Alle Rechte vorbehalten

© W. Kohlhammer GmbH, Stuttgart

Gesamtherstellung: W. Kohlhammer GmbH, Stuttgart

 

Print:

ISBN 978-3-17-031876-2

 

E-Book-Formate:

pdf:    ISBN 978-3-17-031877-9

epub: ISBN 978-3-17-031878-6

Inhaltsverzeichnis

1      Im Gespräch die Welt verstehen: Eine Hinführung

2      Arendt im Gespräch mit Heidegger und Sokrates: Die Philosophie

3      Arendt im Gespräch mit Aristoteles und Sternberger: Arbeiten, Herstellen, Handeln

4      Arendt im Gespräch mit Luxemburg und Jefferson: Revolutionen, Rätesysteme, Föderationen

5      Arendt im Gespräch mit Eichmann und Scholem: Das Böse

6      Arendt im Gespräch mit Rahel Varnhagen und Blumenfeld: Das Judentum

7      Arendt im Gespräch mit Blücher: Totale Herrschaft

8      Arendt im Gespräch mit Jaspers: Das Urteilen

9      Arendt über Grundlage und Bedingungen des Gesprächs

Literaturverzeichnis

Abbildungsverzeichnis

1   Im Gespräch die Welt verstehen: Eine Hinführung

In Auseinandersetzung mit den totalitären Erfahrungen des 20. Jahrhunderts wie den Traditionsbeständen seit der Antike schuf Hannah Arendt (1906–1975) eine politische Theorie, die in ihrer Aussagekraft, Bedeutung und Rezeptionsgeschichte ihresgleichen sucht. Seit ihren Lebzeiten sind ihr Denken und ihr Werk – in teils affirmativer, teils ablehnender Manier – zentraler Referenzpunkt für mannigfache akademische Disziplinen (Politikwissenschaft, Philosophie, Geschichtswissenschaft, Soziologie etc.) und finden über die universitären Diskurse hinaus größtes öffentliches Interesse.

Vor diesem Hintergrund möchte der Band Hannah Arendt: Im Gespräch die Welt verstehen einem interessierten Leser:innenkreis einen leicht verständlichen und zugleich umfassenden Zugang zu Leben und Werk Hannah Arendts eröffnen.
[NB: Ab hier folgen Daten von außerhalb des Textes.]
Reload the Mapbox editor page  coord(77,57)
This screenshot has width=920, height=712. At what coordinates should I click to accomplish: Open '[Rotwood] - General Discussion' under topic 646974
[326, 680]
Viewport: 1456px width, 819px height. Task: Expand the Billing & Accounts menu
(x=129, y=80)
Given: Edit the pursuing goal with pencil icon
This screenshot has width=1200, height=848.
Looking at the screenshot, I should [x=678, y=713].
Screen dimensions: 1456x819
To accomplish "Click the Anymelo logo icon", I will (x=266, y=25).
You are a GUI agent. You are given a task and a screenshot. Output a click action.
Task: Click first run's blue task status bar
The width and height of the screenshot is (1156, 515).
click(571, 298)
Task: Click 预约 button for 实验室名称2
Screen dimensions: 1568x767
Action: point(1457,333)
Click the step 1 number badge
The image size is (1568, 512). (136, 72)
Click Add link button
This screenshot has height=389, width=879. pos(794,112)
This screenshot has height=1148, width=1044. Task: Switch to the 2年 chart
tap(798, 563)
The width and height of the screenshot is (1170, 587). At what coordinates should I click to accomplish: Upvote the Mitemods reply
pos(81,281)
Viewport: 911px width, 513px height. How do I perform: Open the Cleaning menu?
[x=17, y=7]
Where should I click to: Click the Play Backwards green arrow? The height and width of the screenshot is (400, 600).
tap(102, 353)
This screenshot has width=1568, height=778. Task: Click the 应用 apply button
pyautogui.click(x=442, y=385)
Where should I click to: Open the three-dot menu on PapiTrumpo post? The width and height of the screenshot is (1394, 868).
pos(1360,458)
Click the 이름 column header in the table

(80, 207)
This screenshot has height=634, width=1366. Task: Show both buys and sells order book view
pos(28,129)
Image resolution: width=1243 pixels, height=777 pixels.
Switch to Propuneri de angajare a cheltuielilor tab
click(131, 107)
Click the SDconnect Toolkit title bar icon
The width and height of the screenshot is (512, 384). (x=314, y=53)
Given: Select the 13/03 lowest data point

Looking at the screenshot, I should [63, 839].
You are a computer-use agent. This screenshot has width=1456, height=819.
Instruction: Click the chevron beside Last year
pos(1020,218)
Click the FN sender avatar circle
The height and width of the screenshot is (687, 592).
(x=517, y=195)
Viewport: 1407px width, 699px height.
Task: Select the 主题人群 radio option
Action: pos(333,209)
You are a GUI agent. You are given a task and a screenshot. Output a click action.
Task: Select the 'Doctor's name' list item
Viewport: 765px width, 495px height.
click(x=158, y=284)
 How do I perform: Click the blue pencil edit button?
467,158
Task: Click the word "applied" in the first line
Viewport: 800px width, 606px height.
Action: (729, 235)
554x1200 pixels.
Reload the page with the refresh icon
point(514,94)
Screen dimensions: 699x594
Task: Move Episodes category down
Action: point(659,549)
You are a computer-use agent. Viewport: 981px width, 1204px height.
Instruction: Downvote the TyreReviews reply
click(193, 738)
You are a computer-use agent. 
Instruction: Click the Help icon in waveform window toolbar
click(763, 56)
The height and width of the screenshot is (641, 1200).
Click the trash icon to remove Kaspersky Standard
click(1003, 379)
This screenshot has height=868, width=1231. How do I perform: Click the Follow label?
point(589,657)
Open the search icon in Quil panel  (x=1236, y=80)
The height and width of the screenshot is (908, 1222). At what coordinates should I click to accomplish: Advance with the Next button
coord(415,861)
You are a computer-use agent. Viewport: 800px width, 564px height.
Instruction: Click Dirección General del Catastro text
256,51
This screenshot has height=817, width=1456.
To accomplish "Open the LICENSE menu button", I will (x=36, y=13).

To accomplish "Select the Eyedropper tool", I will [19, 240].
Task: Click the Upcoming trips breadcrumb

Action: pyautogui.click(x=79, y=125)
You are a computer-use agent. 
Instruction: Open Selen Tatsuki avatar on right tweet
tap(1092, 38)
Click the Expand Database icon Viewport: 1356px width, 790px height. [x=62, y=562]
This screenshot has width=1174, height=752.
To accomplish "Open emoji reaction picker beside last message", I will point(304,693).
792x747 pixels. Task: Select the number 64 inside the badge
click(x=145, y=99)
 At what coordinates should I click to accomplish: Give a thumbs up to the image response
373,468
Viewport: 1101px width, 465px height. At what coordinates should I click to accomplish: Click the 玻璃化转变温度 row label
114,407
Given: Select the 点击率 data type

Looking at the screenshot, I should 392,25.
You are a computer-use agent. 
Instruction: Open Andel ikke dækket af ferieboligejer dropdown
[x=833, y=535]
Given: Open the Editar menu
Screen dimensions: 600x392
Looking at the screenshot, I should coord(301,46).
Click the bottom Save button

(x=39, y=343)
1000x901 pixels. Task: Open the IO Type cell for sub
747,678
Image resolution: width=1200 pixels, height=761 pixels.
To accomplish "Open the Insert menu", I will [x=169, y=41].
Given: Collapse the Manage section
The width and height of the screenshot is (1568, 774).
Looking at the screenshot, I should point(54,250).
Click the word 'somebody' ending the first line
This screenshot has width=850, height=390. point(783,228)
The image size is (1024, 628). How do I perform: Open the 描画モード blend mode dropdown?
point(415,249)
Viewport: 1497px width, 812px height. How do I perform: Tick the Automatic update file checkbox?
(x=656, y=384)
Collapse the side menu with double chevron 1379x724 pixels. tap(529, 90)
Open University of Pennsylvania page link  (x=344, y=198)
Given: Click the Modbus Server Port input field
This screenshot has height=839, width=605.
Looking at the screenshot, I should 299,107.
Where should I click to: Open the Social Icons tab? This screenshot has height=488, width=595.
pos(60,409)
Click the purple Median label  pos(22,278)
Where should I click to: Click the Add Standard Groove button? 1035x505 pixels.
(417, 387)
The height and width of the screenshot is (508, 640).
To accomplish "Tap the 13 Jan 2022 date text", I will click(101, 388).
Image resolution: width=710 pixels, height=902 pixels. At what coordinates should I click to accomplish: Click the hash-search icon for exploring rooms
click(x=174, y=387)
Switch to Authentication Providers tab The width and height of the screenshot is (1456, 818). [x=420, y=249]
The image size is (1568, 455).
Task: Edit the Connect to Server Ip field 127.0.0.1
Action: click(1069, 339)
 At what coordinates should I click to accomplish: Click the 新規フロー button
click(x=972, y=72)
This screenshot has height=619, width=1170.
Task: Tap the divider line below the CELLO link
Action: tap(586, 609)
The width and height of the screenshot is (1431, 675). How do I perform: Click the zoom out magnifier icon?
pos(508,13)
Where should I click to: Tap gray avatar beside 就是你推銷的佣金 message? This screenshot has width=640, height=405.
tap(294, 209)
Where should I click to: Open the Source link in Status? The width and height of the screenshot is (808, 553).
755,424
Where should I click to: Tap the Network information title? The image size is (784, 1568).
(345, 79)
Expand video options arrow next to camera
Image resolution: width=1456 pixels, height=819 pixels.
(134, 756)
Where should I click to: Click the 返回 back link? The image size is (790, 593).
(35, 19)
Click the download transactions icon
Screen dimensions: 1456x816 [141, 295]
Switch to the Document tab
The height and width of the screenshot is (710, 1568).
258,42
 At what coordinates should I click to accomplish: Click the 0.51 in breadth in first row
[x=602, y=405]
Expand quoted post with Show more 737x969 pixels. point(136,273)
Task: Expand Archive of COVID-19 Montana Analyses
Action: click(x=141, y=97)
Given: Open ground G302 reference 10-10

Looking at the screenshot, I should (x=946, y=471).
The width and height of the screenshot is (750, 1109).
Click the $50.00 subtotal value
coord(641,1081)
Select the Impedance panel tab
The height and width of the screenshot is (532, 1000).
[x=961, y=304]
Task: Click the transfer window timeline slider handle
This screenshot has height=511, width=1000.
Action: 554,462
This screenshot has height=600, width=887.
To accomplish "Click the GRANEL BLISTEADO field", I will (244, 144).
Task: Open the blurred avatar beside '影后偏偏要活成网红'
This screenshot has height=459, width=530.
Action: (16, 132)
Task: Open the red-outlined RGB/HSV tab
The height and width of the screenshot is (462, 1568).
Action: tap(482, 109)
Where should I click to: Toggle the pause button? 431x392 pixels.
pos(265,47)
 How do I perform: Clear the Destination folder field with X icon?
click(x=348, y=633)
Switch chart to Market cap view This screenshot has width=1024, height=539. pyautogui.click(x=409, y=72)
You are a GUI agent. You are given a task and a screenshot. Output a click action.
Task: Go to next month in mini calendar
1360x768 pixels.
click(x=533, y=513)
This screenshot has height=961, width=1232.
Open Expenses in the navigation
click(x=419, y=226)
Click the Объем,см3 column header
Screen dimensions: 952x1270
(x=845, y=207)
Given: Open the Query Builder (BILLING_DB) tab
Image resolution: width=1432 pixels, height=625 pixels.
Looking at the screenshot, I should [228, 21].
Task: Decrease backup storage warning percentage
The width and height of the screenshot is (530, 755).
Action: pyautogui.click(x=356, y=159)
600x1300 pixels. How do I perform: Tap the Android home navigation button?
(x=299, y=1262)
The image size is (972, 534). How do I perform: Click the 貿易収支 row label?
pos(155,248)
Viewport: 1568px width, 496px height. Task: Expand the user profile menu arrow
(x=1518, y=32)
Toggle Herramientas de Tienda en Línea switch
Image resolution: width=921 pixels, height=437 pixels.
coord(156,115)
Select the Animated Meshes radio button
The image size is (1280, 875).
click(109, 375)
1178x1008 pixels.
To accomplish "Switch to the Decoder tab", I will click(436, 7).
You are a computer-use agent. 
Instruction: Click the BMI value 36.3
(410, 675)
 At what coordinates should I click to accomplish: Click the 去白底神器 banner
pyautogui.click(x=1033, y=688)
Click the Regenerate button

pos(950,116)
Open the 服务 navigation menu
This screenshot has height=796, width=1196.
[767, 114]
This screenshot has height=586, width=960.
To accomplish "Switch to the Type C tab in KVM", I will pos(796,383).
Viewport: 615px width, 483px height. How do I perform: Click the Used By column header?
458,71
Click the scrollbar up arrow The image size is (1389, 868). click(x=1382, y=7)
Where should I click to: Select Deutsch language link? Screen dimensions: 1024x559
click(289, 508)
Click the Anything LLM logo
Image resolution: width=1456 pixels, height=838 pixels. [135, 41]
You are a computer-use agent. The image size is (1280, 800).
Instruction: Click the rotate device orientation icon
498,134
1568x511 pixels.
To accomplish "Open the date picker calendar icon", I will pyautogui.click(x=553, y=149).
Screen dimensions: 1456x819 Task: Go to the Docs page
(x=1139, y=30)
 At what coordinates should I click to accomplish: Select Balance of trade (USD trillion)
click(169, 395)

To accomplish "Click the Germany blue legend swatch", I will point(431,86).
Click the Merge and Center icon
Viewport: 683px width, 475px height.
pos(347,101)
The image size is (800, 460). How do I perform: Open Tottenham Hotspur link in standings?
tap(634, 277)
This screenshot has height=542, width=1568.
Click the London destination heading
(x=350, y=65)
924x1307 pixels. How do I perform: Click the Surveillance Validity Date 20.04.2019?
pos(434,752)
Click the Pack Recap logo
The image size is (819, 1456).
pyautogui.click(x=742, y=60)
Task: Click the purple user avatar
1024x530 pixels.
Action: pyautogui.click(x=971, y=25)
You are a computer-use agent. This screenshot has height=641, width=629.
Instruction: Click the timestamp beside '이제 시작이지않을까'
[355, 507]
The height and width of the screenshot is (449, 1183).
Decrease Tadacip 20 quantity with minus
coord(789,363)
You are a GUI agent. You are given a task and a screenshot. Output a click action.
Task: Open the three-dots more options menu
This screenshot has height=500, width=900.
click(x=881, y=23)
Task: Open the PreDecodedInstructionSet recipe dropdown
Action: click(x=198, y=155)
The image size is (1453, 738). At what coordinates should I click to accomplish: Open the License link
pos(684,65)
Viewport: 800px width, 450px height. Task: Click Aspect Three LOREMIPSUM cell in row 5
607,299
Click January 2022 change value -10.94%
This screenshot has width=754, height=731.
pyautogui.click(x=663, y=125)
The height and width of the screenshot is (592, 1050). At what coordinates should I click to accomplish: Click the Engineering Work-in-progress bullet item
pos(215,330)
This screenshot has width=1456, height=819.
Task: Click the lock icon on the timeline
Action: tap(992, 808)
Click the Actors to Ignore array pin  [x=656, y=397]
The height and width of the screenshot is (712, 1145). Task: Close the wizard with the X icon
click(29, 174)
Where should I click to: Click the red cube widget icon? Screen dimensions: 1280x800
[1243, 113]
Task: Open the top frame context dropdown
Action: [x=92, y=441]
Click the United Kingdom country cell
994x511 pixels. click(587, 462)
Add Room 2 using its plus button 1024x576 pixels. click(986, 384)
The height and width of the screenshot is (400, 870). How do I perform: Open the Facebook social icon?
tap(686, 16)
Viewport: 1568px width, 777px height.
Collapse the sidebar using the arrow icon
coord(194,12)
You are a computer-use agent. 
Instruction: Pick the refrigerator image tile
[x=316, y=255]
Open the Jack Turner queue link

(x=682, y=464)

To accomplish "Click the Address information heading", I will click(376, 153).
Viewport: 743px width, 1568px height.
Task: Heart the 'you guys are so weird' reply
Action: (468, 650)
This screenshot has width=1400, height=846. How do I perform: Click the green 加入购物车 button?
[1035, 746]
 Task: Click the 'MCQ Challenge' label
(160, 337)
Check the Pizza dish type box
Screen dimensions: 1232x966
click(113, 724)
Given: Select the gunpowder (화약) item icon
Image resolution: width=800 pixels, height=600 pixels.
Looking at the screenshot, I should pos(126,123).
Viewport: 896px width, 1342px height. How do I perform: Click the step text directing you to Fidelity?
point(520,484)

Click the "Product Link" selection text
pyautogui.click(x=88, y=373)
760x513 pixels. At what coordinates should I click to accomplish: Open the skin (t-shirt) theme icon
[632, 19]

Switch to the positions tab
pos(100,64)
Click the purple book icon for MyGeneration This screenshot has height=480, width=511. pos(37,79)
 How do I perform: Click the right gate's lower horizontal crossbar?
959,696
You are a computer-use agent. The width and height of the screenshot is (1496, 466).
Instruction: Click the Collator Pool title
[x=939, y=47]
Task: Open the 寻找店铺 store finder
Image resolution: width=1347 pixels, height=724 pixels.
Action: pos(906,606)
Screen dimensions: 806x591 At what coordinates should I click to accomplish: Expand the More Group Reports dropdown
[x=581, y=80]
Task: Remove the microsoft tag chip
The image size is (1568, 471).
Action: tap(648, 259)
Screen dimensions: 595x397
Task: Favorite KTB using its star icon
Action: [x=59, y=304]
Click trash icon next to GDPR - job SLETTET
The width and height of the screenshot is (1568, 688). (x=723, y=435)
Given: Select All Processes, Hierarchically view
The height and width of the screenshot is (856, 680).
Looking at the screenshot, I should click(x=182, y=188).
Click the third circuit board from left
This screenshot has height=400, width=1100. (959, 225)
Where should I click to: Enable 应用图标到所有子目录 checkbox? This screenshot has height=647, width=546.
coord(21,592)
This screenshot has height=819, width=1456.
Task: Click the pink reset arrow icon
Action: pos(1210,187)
Hierfür wird ein spezifischer Zugang gewählt, der Arendts eigenen Grundannahmen folgt: Für Hannah Arendt ist politisches Denken Verstehen. Diesem grundlegenden Selbstverständnis ihrer politischen Theorie verleiht Hannah Arendt Ausdruck in einem vielbeachteten Interview mit Günter Gaus: »Ich will verstehen. Und wenn andere Menschen verstehen – im selben Sinne, wie ich verstanden habe –, dann gibt mir das eine Befriedigung wie ein Heimatgefühl« (IV 48 f.).1 Es geht ihr folglich nicht nur um das eigene Verstehen, es geht ihr um ein gemeinsames, ein geteiltes Verständnis dessen, was ihrem Denken entspringt. Zu diesem Verstehen wiederum trägt wesentlich das Gespräch bei. Von Günter Gaus im oben genannten Interview darauf angesprochen, dass sie mit ihrem ehemaligen Lehrer Karl Jaspers »in besonderem Maße als Partner in einem immerwährenden Dialog verbunden« sei, hebt sie den Dialog mit ihm als »stärkstes Nachkriegserlebnis« heraus: »Daß es ein solches Gespräch gibt! Daß man so sprechen kann!« (IV 71 f.). Hannah Arendts Verstehen entwickelt sich im Gespräch mit anderen Menschen, die ihrerseits im Dialog mit ihr lernen können, zu verstehen.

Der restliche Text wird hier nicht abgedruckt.